● Data to process:

+ + + + + + +

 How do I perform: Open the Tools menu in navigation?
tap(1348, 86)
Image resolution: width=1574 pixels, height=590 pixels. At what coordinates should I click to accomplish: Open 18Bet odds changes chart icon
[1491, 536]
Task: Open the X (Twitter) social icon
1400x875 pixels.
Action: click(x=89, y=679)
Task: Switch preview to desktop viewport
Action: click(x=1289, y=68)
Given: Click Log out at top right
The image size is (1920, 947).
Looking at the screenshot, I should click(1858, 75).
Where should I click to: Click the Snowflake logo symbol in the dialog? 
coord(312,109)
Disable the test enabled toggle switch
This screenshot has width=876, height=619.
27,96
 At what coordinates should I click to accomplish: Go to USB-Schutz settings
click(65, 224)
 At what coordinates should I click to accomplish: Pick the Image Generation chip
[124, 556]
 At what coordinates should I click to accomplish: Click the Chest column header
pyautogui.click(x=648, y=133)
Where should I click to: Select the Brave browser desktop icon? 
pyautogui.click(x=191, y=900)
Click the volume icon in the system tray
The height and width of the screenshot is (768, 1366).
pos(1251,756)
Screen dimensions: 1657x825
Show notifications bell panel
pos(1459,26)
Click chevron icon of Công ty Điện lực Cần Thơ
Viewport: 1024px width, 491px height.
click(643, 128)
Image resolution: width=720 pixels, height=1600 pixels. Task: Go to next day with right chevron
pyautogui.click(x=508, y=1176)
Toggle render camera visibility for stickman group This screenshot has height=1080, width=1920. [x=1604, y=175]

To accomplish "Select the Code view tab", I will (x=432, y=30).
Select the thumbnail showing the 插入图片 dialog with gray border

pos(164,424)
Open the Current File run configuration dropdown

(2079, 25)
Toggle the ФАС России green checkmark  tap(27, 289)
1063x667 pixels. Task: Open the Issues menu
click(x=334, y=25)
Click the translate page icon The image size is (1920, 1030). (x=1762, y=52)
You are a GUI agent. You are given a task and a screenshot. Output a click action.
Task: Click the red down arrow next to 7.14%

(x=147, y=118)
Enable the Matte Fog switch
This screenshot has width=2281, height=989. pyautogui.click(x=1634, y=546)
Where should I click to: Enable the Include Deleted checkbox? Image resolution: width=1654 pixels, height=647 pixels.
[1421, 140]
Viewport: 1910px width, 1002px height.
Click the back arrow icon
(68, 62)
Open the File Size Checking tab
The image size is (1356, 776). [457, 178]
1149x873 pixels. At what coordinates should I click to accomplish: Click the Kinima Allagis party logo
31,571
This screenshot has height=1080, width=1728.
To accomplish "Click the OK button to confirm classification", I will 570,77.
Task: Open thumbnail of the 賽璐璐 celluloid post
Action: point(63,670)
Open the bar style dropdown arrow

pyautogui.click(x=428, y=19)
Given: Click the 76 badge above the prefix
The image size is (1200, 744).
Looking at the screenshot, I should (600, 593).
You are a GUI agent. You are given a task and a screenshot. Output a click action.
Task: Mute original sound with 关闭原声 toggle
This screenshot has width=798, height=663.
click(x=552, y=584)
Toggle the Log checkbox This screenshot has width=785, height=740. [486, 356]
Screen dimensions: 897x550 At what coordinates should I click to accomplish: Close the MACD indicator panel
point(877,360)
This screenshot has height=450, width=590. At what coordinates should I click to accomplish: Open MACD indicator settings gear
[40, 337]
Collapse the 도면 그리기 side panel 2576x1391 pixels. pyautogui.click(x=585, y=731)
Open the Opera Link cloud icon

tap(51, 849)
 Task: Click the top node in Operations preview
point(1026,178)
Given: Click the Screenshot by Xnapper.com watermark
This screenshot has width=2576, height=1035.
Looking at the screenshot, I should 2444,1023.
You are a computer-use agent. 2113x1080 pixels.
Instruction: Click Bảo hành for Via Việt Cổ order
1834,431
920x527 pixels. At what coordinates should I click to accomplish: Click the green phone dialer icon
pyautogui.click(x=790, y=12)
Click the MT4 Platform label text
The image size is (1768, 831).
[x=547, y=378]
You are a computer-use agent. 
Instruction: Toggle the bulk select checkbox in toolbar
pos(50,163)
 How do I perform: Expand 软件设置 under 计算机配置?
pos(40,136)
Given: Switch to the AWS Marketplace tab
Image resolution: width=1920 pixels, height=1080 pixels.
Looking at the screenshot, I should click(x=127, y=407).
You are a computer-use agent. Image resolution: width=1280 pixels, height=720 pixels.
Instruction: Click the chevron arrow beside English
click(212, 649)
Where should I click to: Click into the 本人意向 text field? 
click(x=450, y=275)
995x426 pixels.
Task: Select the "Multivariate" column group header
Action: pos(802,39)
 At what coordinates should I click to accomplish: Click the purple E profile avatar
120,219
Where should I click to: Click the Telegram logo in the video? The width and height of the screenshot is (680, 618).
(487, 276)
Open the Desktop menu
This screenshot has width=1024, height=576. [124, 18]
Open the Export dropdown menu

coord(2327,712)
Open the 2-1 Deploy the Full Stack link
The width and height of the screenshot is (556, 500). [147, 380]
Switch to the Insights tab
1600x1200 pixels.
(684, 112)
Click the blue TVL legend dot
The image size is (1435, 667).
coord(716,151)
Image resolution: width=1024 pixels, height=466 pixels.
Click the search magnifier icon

+ + + + + + +

● Task to complete: Copy out every row from the line containing "Viewport: 1910px width, 1002px height." down to the line containing "pos(40,136)", both included.

● The response:
Viewport: 1910px width, 1002px height.
Click the back arrow icon
(68, 62)
Open the File Size Checking tab
The image size is (1356, 776). [457, 178]
1149x873 pixels. At what coordinates should I click to accomplish: Click the Kinima Allagis party logo
31,571
This screenshot has height=1080, width=1728.
To accomplish "Click the OK button to confirm classification", I will 570,77.
Task: Open thumbnail of the 賽璐璐 celluloid post
Action: point(63,670)
Open the bar style dropdown arrow

pyautogui.click(x=428, y=19)
Given: Click the 76 badge above the prefix
The image size is (1200, 744).
Looking at the screenshot, I should (600, 593).
You are a GUI agent. You are given a task and a screenshot. Output a click action.
Task: Mute original sound with 关闭原声 toggle
This screenshot has width=798, height=663.
click(x=552, y=584)
Toggle the Log checkbox This screenshot has width=785, height=740. [486, 356]
Screen dimensions: 897x550 At what coordinates should I click to accomplish: Close the MACD indicator panel
point(877,360)
This screenshot has height=450, width=590. At what coordinates should I click to accomplish: Open MACD indicator settings gear
[40, 337]
Collapse the 도면 그리기 side panel 2576x1391 pixels. pyautogui.click(x=585, y=731)
Open the Opera Link cloud icon

tap(51, 849)
 Task: Click the top node in Operations preview
point(1026,178)
Given: Click the Screenshot by Xnapper.com watermark
This screenshot has width=2576, height=1035.
Looking at the screenshot, I should 2444,1023.
You are a computer-use agent. 2113x1080 pixels.
Instruction: Click Bảo hành for Via Việt Cổ order
1834,431
920x527 pixels. At what coordinates should I click to accomplish: Click the green phone dialer icon
pyautogui.click(x=790, y=12)
Click the MT4 Platform label text
The image size is (1768, 831).
[x=547, y=378]
You are a computer-use agent. 
Instruction: Toggle the bulk select checkbox in toolbar
pos(50,163)
 How do I perform: Expand 软件设置 under 计算机配置?
pos(40,136)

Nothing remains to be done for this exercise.